--- start PROVIDED TEXT ---
Theatrical as it may be, this kind of deployment actually has a precise military designation. They’re called “presence patrols,” and were a constant tactic in recent U.S. occupations overseas in Iraq, Afghanistan, and elsewhere. As an Army field manual summarized, a “presence patrol” was at heart a normal information-gathering and combat operation with one key difference: “The primary difference is that the patrol wants to be seen both as a show of force and to lend confidence and stability to the local population of the host nation. As its name implies, this patrol is constituted to effect a presence.”
The reality on the ground often differs from the manual. An anonymous veteran gave the grunt’s-eye view on Reddit a few years ago. Staying at base, he wrote, “results in being surrounded by an enemy that has been given the time and land to build their numbers and fortify their fighting positions. I don't know about you man, but when I'm spraying for bugs, I hit the outside of my house. If my land is infested with rats, I'm not gonna sit in my home and be like ‘well, I'll just deal with them when they get inside.’ That's how you go from 0 rats to 100 rats overnight.”
I’ve written endlessly about the imperial boomerang, and here it is again. It’s just that in the American context, instead of being seen at the souk, it’s more effective for your show of force to be splashed all over the “hostiles’” TikTok and Instagram stories. The intended message is clear, to friend and foe alike: the regime is in control of the capital.

Members of the National Guard stand near Union Station on August 15, 2025 in Washington, D.C., following President Donald Trump's deployment of federal forces and takeover of the city's police department. Federal agents assigned to the capital are performing duties beyond their standard roles, raising concerns over training and jurisdiction. (Photo by MEHMET ESER/Middle East Images/AFP via Getty Images)
--- end PROVIDED TEXT ---
--- start DATA SUPPLIED ---
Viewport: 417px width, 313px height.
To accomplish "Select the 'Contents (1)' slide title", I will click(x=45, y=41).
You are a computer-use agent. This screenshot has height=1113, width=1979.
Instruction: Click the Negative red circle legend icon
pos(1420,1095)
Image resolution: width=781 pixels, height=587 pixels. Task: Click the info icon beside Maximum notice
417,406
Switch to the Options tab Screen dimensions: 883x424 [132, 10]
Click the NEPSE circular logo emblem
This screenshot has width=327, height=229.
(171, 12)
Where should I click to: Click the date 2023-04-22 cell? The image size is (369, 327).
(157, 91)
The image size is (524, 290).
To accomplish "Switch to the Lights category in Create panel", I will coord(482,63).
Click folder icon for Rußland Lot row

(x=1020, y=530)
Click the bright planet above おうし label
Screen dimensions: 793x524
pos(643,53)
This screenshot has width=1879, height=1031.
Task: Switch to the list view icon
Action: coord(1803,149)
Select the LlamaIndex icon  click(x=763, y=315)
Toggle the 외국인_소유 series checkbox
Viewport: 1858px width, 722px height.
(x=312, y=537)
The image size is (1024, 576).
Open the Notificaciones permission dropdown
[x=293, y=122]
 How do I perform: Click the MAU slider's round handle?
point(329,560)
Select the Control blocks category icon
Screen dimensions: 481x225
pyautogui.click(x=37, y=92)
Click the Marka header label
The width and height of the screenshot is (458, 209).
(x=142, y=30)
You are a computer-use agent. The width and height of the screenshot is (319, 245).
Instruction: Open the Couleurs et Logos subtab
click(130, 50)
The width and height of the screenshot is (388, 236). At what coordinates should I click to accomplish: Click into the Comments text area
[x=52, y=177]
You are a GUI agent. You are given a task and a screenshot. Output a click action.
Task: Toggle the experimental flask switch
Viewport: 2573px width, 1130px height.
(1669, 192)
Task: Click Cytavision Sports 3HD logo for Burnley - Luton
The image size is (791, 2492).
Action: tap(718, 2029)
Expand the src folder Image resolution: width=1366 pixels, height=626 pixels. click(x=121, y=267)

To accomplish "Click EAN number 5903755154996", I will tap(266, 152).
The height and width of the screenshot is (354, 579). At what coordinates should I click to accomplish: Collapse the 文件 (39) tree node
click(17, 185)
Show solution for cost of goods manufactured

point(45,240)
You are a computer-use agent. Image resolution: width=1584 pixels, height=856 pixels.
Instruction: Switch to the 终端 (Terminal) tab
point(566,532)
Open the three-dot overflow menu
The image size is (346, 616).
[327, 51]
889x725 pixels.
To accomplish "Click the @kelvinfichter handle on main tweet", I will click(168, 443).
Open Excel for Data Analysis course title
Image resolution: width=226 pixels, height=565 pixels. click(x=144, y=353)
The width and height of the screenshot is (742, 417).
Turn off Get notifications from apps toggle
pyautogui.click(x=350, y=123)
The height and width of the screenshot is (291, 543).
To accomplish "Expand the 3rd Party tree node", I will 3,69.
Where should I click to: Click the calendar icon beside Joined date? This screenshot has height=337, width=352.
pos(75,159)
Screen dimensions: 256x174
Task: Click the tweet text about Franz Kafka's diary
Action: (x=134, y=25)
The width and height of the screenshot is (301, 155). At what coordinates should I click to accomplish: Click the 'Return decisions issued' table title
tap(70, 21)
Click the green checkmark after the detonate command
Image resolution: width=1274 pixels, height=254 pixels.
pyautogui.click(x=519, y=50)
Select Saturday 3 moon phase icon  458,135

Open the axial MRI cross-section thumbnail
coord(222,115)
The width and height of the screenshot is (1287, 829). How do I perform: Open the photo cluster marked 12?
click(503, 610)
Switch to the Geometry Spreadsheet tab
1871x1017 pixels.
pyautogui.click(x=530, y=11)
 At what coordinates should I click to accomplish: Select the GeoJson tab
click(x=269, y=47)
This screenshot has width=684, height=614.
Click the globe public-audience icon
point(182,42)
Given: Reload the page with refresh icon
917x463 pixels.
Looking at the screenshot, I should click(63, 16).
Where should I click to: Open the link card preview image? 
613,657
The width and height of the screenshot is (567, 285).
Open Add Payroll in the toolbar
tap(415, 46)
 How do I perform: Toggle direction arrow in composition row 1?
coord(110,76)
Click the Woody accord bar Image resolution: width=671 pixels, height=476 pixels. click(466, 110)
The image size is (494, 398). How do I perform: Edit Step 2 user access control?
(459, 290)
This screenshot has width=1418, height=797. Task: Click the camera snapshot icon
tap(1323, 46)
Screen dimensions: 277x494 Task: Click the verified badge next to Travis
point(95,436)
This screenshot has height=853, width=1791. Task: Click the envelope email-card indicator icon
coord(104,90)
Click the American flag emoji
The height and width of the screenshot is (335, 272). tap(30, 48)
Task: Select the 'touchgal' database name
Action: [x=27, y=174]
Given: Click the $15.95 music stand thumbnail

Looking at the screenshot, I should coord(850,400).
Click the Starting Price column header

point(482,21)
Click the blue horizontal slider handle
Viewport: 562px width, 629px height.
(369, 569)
--- end DATA SUPPLIED ---
● **EXERCISE TASKS**
1. According to the passage on presence patrols, what is the primary difference between a presence patrol and a normal information-gathering and combat operation, as summarized by an Army field manual?
2. Carry on the passage on presence patrols from the point where it stops.

● **RESULTS OF THE EXERCISE**
1. The patrol wants to be seen, both as a show of force and to lend confidence and stability to the local population of the host nation.

2.
Yet this show of force carries real dangers. Putting armed soldiers on officially hostile streets is never without risks. Over and over again in the forever wars, “presence patrols” turned deadly, either because U.S. forces freaked out or because insurgents ambushed them. The DC Guard may be less inclined to see their fellow Washingtonians as the enemy — much less bugs or rats. But what about the new arrivals from Mississippi or West Virginia, raised on media diets that primed them to loathe and fear the denizens of “filthy and crime-ridden Democrat cities?” How long until one of the president’s partisans goes even more rogue, or an infuriated citizen tries to fight back with something harder than a sandwich?
It is unlikely that Trump has any next steps planned out for this deployment. (No more than he has thought through the consequences of egging on — and arming — Benjamin Netanyahu to “finish the job” in Gaza while simultaneously acknowledging that Netanyahu is lying when he denies the extent of the starvation there.)1 But the people around him, especially Stephen Miller, have read their Carl Schmitt and the Nazi philosopher’s theorizing on “states of exception.” Much like Netanyahu, if given the slightest opportunity, provocation, or attack, they will know exactly what to do.
Following up on last week’s edition, about the Washington Free Beacon story that claimed, falsely, that the IPC had changed its hunger crisis-evaluating standards for Gaza. That lie has continued to spread, to Bari Weiss’ right-wing Free Press, among others. Today, it made its way into an official statement by the Israeli Foreign Ministry in an attempt to deny the IPC’s latest report.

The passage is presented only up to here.